# Azure Files

Mount Azure Files file system to access shared network storage directly from Valohai executions.

***

### Overview

Azure Files provides managed SMB storage that you can mount in Valohai executions. Use Azure Files to:

* Access large datasets without downloading
* Share preprocessed data across multiple executions
* Cache intermediate results on fast shared storage
* Process data in place and save versioned outputs

> ⚠️ **Important:** Files in file share mounts are NOT versioned by Valohai.

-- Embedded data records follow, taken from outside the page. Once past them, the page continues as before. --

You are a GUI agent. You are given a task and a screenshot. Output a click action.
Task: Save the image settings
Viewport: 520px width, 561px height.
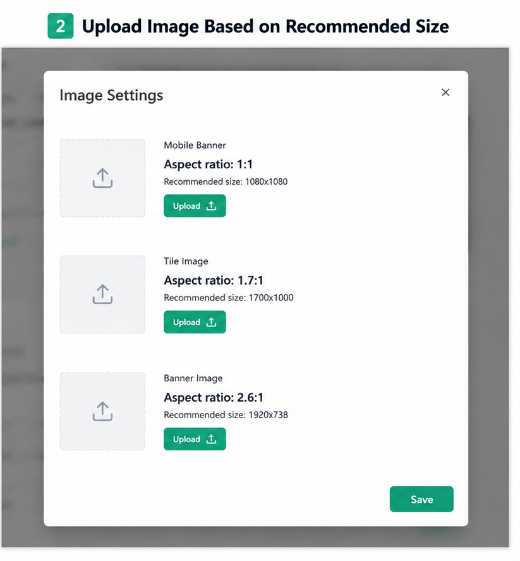(422, 499)
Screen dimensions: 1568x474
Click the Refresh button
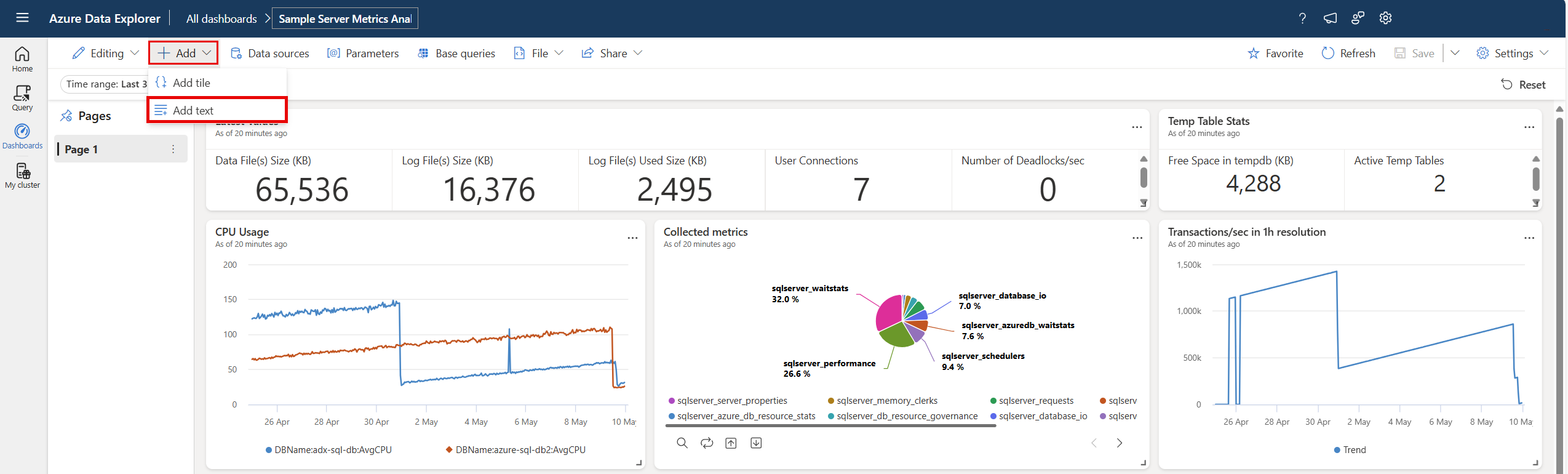coord(1348,54)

Always save final results to `/valohai/outputs/` for reproducibility.

***

### Prerequisites <a href="#prerequisites" id="prerequisites"></a>

Before mounting Azure Files storage in Valohai:

1. **Existing Azure Files instance** — Use an existing storage or create a new one in Azure
2. **Network access** — Make sure the Azure Files storage is accessible from your worker instances

***

### Setup: Configure Azure Files Access

#### Step 1: Get the Azure Files storage information

1. Navigate to your **Azure storage account** that contains the file share
2. Under the **Overview** page for the file share, click on **Connect** and then navigate under the **Linux tab**.
3. Take note of the following values:
   1. File share connection string, e.g. `//storage-account-name.file.core.windows.net/file-share-name`
   2. `username`, should match the storage account name
   3. `password`

#### Step 2: Store the file share information as environment variables

1. In Valohai, navigate to projects Settings → Environment Variables
2. Add the connection string, `username` and `password` as environment variables. Make sure to mark at least the `password` as a secret!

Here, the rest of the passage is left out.